Lines pointing to elements in text:
>> begin
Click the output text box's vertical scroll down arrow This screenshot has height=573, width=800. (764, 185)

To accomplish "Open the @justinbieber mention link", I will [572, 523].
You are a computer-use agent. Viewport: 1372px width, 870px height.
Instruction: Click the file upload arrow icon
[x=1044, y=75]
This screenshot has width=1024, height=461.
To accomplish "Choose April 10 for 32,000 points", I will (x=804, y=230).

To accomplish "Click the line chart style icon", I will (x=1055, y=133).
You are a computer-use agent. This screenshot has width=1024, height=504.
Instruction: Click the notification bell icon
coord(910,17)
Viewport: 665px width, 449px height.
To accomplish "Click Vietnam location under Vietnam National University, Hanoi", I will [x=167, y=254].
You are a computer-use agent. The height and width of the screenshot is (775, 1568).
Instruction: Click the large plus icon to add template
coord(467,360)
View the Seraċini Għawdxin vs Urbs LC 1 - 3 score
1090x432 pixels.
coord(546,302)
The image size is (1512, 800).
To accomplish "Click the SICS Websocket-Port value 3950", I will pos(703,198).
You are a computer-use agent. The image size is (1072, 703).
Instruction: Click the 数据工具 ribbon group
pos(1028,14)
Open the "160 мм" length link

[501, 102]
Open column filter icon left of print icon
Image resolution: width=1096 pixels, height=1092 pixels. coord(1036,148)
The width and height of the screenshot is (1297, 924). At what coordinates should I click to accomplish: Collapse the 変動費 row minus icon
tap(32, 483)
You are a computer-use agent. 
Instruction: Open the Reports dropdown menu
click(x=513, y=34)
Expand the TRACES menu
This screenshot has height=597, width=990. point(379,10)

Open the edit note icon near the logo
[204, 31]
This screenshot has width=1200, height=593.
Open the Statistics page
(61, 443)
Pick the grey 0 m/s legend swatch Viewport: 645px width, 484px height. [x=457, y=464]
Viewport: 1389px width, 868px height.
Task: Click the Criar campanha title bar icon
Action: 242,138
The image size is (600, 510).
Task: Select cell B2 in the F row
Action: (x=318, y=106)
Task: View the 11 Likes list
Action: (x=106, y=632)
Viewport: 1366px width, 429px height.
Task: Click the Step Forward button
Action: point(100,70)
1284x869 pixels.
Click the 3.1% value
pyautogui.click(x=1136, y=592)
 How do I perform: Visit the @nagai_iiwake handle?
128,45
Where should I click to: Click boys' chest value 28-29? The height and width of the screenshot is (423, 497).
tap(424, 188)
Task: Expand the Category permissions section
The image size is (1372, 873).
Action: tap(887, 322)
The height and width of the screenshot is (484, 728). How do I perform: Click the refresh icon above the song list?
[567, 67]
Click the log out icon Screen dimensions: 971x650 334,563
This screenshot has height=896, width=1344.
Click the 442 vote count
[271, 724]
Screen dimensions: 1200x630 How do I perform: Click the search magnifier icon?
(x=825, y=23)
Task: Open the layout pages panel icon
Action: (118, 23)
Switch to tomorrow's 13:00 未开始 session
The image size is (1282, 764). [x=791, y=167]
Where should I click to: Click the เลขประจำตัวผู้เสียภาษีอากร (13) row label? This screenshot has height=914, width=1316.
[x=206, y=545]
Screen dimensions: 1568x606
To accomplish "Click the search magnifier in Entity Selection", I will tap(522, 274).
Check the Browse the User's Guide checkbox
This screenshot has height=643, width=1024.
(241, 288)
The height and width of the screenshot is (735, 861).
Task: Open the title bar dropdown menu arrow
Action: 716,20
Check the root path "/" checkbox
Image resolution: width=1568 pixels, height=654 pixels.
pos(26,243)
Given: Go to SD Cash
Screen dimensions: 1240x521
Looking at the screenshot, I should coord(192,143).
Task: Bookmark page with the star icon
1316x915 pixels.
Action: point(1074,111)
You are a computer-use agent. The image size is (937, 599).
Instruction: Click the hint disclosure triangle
>> end
TASK OBJECTIVE: Count the lines above that contain the string "Where", treating uppercase and lowercase as different, and give only the number.

FINISHED EXERCISE: 2